Now let $\hat P=\sigma^{-1}(P)$ and $\hat Q=\sigma^{-1}(Q)$. There is exactly one great circle $\gamma$ through $\hat P$ and $\hat Q\in S^2$. It follows that $\sigma(\gamma)$ is the single circle through $P$ and $Q$ that intersects $\partial D$ in two antipodal points.
A: Since you already have a method of constructing the needed circle $C$, I assume your question is about uniqueness. Here is an informal analytic approach that could be formalized.
Let $M$ be the center of $D$, and $N$ be the center of $C$. Since $C$ passes through $P$ and $Q$, $N$ must lie on the line $\ell = b_{PQ}$. Let $X$ be the center of the center of the circle through $P$ and $Q$ which is tangent to $D$ on opposite side of $\overline{PQ}$ from $M$, and let $Y$ be the center of the circle which is tangent to $D$ on the same side of $\overline{PQ}$ from $M$. Consider the direction from $X$ to $Y$ to be up. 

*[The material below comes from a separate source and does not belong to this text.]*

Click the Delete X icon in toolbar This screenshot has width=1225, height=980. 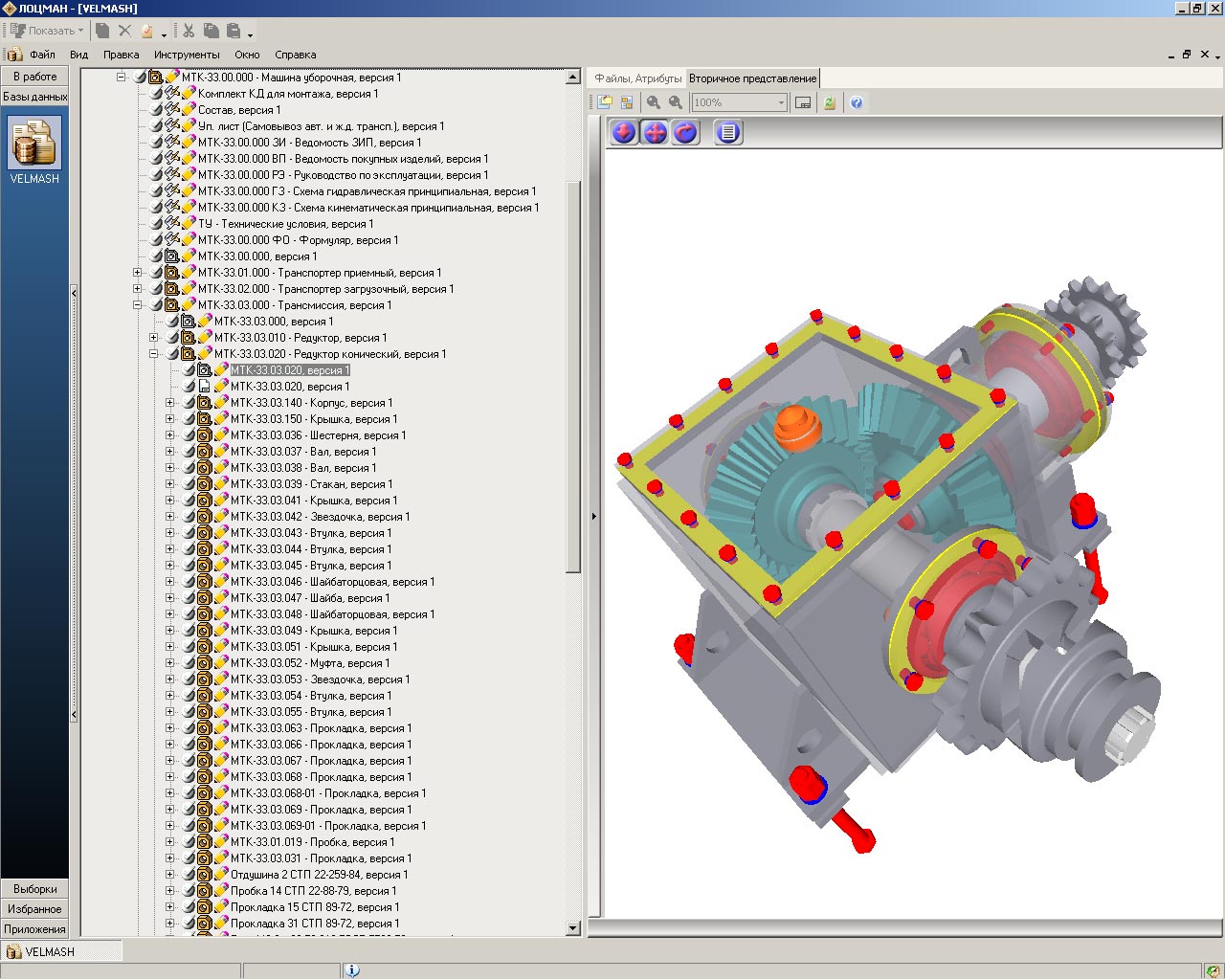click(x=124, y=31)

Let $Z$ be a point on $\ell$ and consider the circle centered at $Z$ passing through $P$ and $Q$, and the angle formed by the intersections of that circle with $D$ and $M$. Let $\theta$ be the measure on the upper side of that angle. The intersection points will be antipodal if and only if $\theta = \pi$. Let $\theta_0$ be the measure of the upper side of $\angle SMT$ (where, as in the OP, $S$ and $M$ are the intersections of the line through $P$ and $Q$ with $D$.) Because the midpoint of $\overline {PQ}$ is below $M$, $\theta_0 > \pi$.
When $Z = X, \theta = 2\pi$. As $Z$ descends, the intersection points move up the sides of $D$, with $\theta$ decreasing. As $Z$ goes to $-\infty$, the intersection points approach $S$ and $T$, and $\theta \to \theta_0$ from above. Since $\theta > \theta_0 >\pi$, No circle in this region has antipodal intersection points.
When $Z$ is between $X$ and $Y$, its circle does not intersect $D$. When $Z = Y, \theta = 0$, and as $Z$ rises, the intersection points descend the sides of $D$ and $\theta$ increases continuously. As $Z \to \infty, \theta \to \theta_0-$, so at some point $\theta$ must rise past $\pi$. By the intermediate value theorem, there is a point where it equals $\pi$. But since $\theta$ is strictly increasing in $Z$, it cannot be $\pi$ at more than a single point.
A: Based on the work done in the 1st answer to this question (by Christian Blatter) , we can go further and construct the arc of circle through P and Q  by defining
the model of the real projective plane as the stereographic projection of the sphere with
antipodal points identified.
Please find attached below some more details and diagrams.
Let us define the circle model of $\mathbb{R}P^2$   as the the circle D2 obtained via stereographic projection
of  $S^{2}$  modulo the equivalence relation that identifies antipodal points.
Stereographic projection sends lines into lines and circles into circles so that the geodesics on
D2 are arcs of circle which go through antipodal points with respect to the center of D2 (Figure 1)
1
Given two points D and E not belonging to  $\partial D2$ we want to find the geodesic { C,D,E,B }
going through them (Figure 3 below)  :
2
So let D and E be points belonging to circle Y (Figure 4)  and pick another circle (W) which $\epsilon$ { pencil of circles through D and E } and which intersects Y in the points G and F.
Draw  the line DE and the line GF , let I = GF $\cap$ DE, then I is the center of a pencil of lines induced by the { pencil of circles through D and E }.
Draw also  the line AI which intersects Y in 2 antipodal points $A_{1}$  and $A_{2}$ (not showed), then the circumference Z ={ $A_{1}$DE $A_{2}$ } is the searched unique geodesic.